| Type: | Package |
| Title: | Wasserstein-Based Regression for Ordinal Compositional Data |
| Version: | 0.1.0 |
| Date: | 2026-06-05 |
| Maintainer: | Nicola Piras <nicola.piras97@unica.it> |
| Description: | Tools analyzing regression models for ordinal compositional data using Wasserstein-based distances.
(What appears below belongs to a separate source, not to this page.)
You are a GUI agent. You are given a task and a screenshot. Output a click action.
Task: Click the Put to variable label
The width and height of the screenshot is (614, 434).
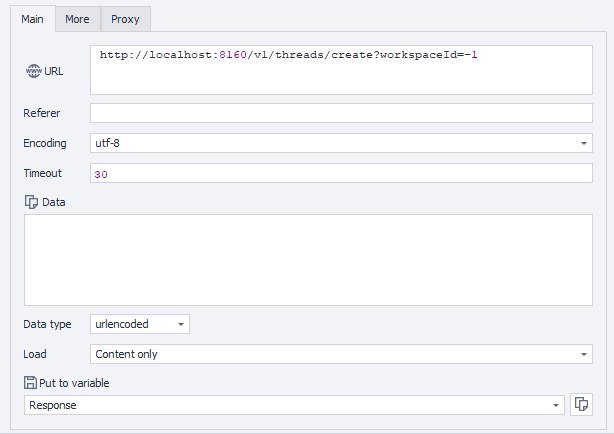(x=74, y=382)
The package includes linear programming solvers under simplex constraints, tensor product constructions and performance metrics. |
| Depends: | R (≥ 3.5.0) |
| Imports: | lpSolveAPI, stats, extraDistr |
| Suggests: | codalm, knitr, rmarkdown |
| License: | GPL-2 |
| NeedsCompilation: | no |
| Packaged: | 2026-06-13 09:40:49 UTC; nicol |
| Author: | Nicola Piras [aut, cre], Monica Musio [aut], Beniamino Cappelletti-Montano [aut] |
| Encoding: | UTF-8 |
| RoxygenNote: | 7.3.3 |
| VignetteBuilder: | knitr |
| LazyData: | true |
| Repository: | CRAN |
| Date/Publication: | 2026-06-19 15:50:18 UTC |
City Life Satisfaction Dataset
Description
A dataset describing the satisfaction of residents with the quality of life in 83 European cities.
Usage
CitySatisf
Format
A data frame with 83 observations and 33 variables:
- City
city name
- A_15_24, A_25_39, A_40_54, A_55_100
age classes
- DH_RS, DH_RU, DH_VS, DH_VU
health care satisfaction
- GS_RS, GS_RU, GS_VS, GS_VU
green spaces
- QA_RS, QA_RU, QA_VS, QA_VU
air quality
- SL_RS, SL_RU, SL_VS, SL_VU
life satisfaction
- GJ_RS, GJ_RU, GJ_VS, GJ_VU
job opportunities
- SN_RS, SN_RU, SN_VS, SN_VU
safety
- GH_RS, GH_RU, GH_VS, GH_VU
housing
Details
The data measures subjective well-being and satisfaction with urban living conditions across multiple domains such as healthcare, environment, safety, employment opportunities, and housing.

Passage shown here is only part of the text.